PAINTED COPY: Milan, Carlo Pizzetti Collection (Fig.Pizzetti).  Panel, 29 x 37.  Acquired in Rome as “School of Vasari.”3  Formerly Vienna, Dorotheum, Miethke Sale, 12-19 June 1933, no. 141, P1. 9, as oil on panel, 27 x 39, and as from the collection of Miss Mason, Kensington.

This painting, of the same size as the drawings, shows the entire composition uncut at the edges.  The cartouche painted in color indicates, as does the picture’s size, that the picture was made from a drawing and not from a fresco surrounded by white stucco decoration.  The medallion below, without any indications of an image, has a frame as in the Feitelson copy.

PRINT: Anonymous, E.153 (Fig.E.153).  This etching, in reverse of the drawings, shows the entire scene uncut at the sides; it also shows Joseph with a full head of hair, a greater burst of light above, no bundle of wheat behind Christ, a convex center to the medallion below, as well as a few other minor alterations.

 


1 The draughtsmanship of the Paris drawing resembles in its slight unsteadiness the Allegory of Deceit also in the Bibliothèque Nationale (Fig.D.56) and the Design for a Covered Cup in the Victoria and Albert Museum (Fig.RD.22), both of which are inscribed Leonard Thierry.  The Education of Achilles in the Bibliothèque Nationale (Fig.D.53) has a comparable feathery touch.  Therefore it is possible that the Holy Family in Paris is by Thiry.  Kusenberg and Levron believed that the Paris and London drawings are by Boyvin, but the monogram on the London copy does not necessarily indicate this, although it may.  The date on this drawing could support an attribution of it to Boyvin, who was in Paris at this time.  But the etching of this composition (see below) is not by Boyvin.  The Paris drawing is by a different hand from those of the other copies and would have to date before the London drawing that seems to be copied from it.  This relationship between the London and Paris copies is indicated not only by the lack of a frame around the oval medallion at the bottom of the cartouche but also by the description of the drapery behind Joseph that is executed entirely in wash, while the Feitelson drawing includes the pen outlines and dots of the lost original.  The washes of the Paris copy are crisper than those of the London drawing, indicating that the latter copies the former.

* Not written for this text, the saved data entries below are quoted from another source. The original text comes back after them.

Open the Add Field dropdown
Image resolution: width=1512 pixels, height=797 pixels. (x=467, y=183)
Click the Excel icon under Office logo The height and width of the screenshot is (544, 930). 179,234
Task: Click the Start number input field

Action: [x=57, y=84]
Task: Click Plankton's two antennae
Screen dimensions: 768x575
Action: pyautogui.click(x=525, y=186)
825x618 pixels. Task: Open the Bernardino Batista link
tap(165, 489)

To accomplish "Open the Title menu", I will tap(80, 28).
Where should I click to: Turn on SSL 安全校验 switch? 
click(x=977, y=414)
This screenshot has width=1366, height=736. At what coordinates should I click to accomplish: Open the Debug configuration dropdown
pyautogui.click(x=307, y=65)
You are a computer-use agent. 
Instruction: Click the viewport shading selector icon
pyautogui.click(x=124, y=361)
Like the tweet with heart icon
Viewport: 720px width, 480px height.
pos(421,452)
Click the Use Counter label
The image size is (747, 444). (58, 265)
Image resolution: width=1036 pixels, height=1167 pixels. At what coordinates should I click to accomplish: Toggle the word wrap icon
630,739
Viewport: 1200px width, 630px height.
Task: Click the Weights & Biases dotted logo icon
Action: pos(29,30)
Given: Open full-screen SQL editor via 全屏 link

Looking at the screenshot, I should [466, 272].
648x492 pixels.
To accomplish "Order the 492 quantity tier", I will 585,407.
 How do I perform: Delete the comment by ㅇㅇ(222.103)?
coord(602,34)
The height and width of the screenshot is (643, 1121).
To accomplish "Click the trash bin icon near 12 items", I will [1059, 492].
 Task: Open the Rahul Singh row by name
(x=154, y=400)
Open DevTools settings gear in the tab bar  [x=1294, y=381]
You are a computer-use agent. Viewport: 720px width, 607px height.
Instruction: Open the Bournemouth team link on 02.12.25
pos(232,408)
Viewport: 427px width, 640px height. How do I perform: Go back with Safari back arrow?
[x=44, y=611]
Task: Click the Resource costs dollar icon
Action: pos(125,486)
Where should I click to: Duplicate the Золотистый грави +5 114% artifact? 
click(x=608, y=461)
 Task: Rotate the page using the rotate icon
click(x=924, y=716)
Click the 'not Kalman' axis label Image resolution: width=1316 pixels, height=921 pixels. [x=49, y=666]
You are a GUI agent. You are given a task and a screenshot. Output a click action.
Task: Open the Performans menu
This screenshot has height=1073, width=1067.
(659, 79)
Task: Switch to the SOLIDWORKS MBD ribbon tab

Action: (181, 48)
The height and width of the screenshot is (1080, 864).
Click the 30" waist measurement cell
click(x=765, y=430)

2 Binenbaum and Pressouyre, 1972, 48, pointed out that in the view of the château at Fontainebleau under the Venus and Minerva in the Gallery of Francis I (Fig.P.22, I N g), the bell tower of the Chapel of the Trinity can be seen at the far left.  Dimier, 1925, 7, 33, and Blunt, 1973, 54, also mention this chapel.  It was torn down under Henry II (see Pressouyre, 1974, 25-26, 28, 31, n. 29).  There was also an Altar of the Trinity in Notre Dame in Paris, also called the “autel des ardents,” for the vaults above which Rosso made some plans in 1537 (see L.54).  But it seems unlikely that the Holy Family was planned to be so large that it would have been executed on the vaults of a church.  The shape of the image also does not seem related to the vaults of a gothic church (see also L.55-L.58).

3 I should like to thank Dott. Ing. Carlo Pizzetti for sending me the measurements of the painting and color photographs of it.